Print the data from the line with "Where should I" up to and including the line with "tap(760, 94)", leaving out the pictures.

### Listing

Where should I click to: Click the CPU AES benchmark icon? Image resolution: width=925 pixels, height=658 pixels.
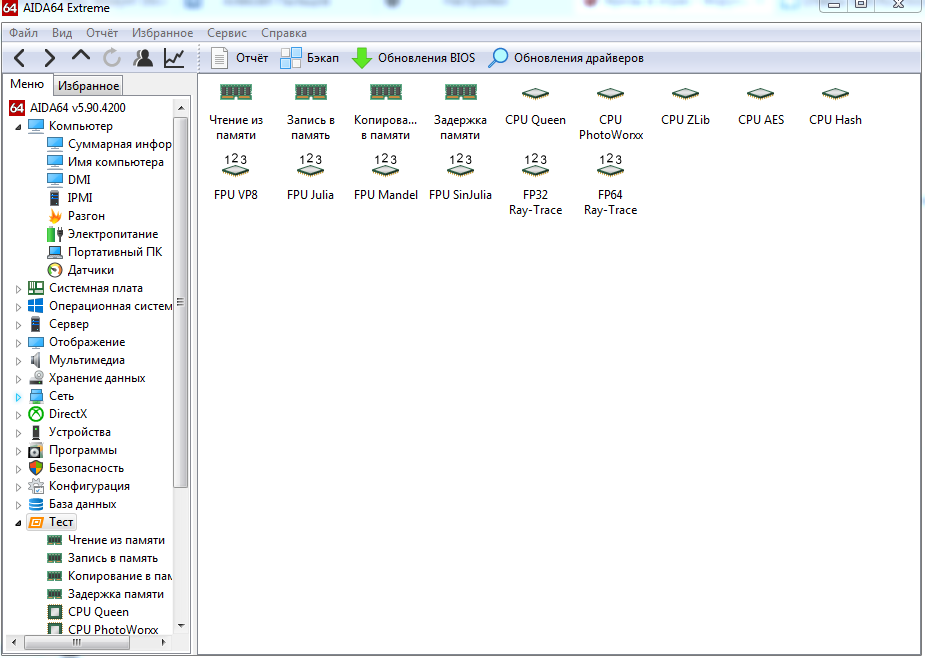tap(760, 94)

######
### Listing

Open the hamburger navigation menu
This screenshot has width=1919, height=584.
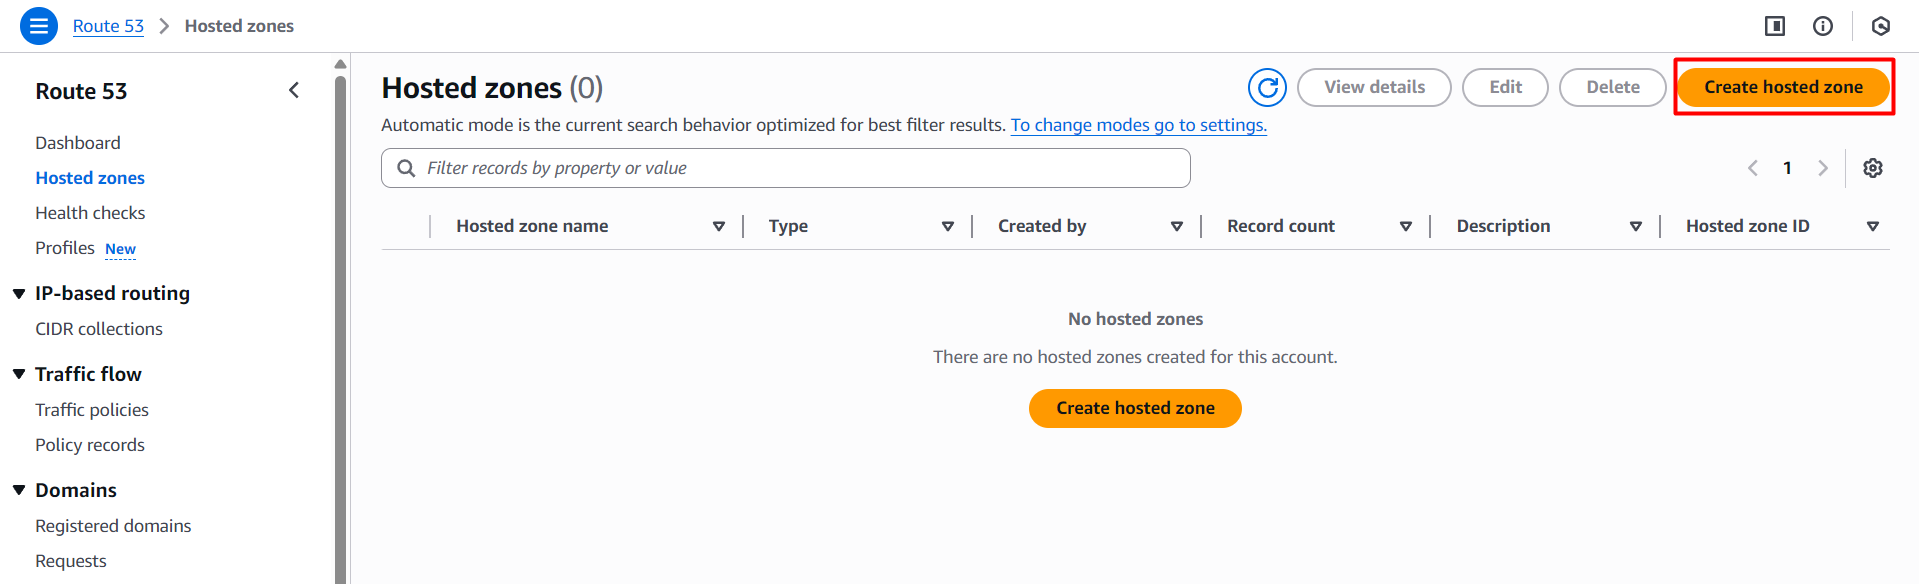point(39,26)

######

> **Task solution**
Where should I click to: Click the CPU AES benchmark icon? Image resolution: width=925 pixels, height=658 pixels.
tap(760, 94)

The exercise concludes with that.